“Shock Result in Eastleigh” said one local newspaper. A year after beating the Conservatives into second place in the Eastleigh by-election, what had Ukip done now?
Not a lot. The story of the Eastleigh borough council results was not how well Ukip had done, but how badly. Of the 15 wards being contested, Ukip failed to win any.
Naturally the party saw things rather differently. “A concentration of near misses in wards,” the party’s Director of Communications tweeted. “Strategic goal achieved.” We have come to expect such bluster from Ukip. But in Eastleigh it was a night of not-so-glorious failure for Ukip. It was successfully only if distant second-placed finishes are successful – and Ukip were meant to have evolved beyond that stage. It came second in 10 of the 15 wards. But where were the “near misses”? Ukip only came within 247 votes of the top party in one ward. And this was in elections people care little for, with the average age of voters older (and so more Ukip friendly). For all their derisory poll rating, the Liberal Democrats, who controlled – and still do – 13 of the seats, were a force that Ukip came nowhere close to overcoming. Mr O’Flynn must be very confident to advise “stick a tenner on us to win the seat”. If Nigel Farage is serious about becoming an MP, he won’t be standing in Eastleigh next year.

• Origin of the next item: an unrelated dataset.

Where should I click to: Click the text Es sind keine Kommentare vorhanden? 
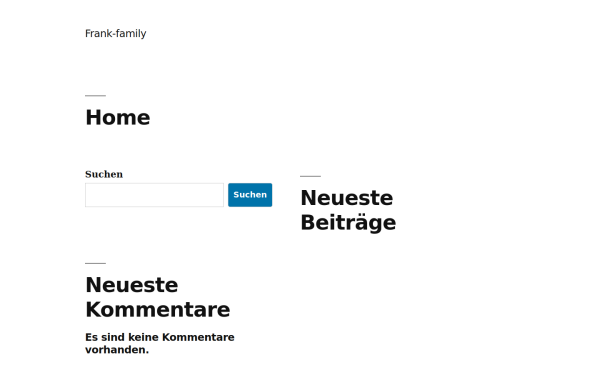(160, 343)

Last February, Ukip won 27.8% of the vote in Eastleigh. It showed the power of the party’s by-election campaign: polling by Lord Ashcroft found that 31% of Ukip voters made up their minds in the last week of the campaign. Yet the party’s follow-up has been rather less impressive. Lib Dem sources in the seat privately say that Ukip activists have been almost silent since the by-election, and that they regard the Conservatives as the real threat in the general election. Swanning into a seat at by-election time is one thing; remaining a presence thereafter is quite another.

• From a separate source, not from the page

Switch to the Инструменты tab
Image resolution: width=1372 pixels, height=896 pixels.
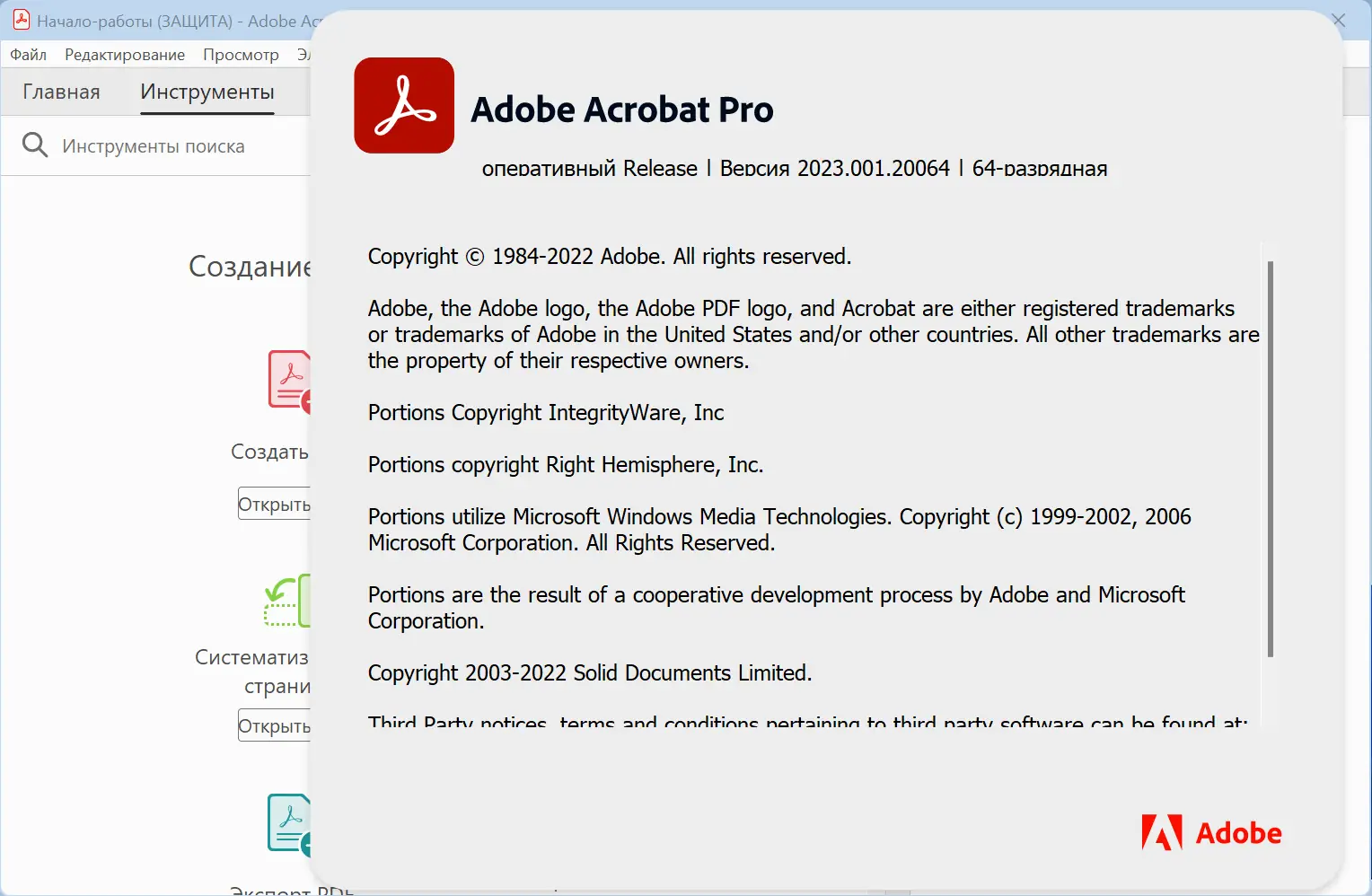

When I visited the seat recently, Ray Finch, Ukip’s candidate there in 2010 and now running for the European Parliament, described the council elections as “more important” than the European ones, and “the real stepping stone to getting MPs elected”. If he’s right, that bodes ill for Ukip in Eastleigh next year.
In a sense Ukip’s failure to convert their promising position in Eastleigh is little surprise – the age demographic is younger, and the unemployment rate lower, than seats in which the party tends to do best in. But it is a reminder of Ukip’s difficulties converting solid support into the concentration necessary for electoral gain – and of the big strategic question Ukip will soon have to confront. Does the party want to maximise its vote share at the general election? Or would it rather focus its resources on perhaps 10 seats to maximise its chances of representation in Westminster? As Eastleigh reminds us, votes count for little when all they yield is copious second-placed finishes.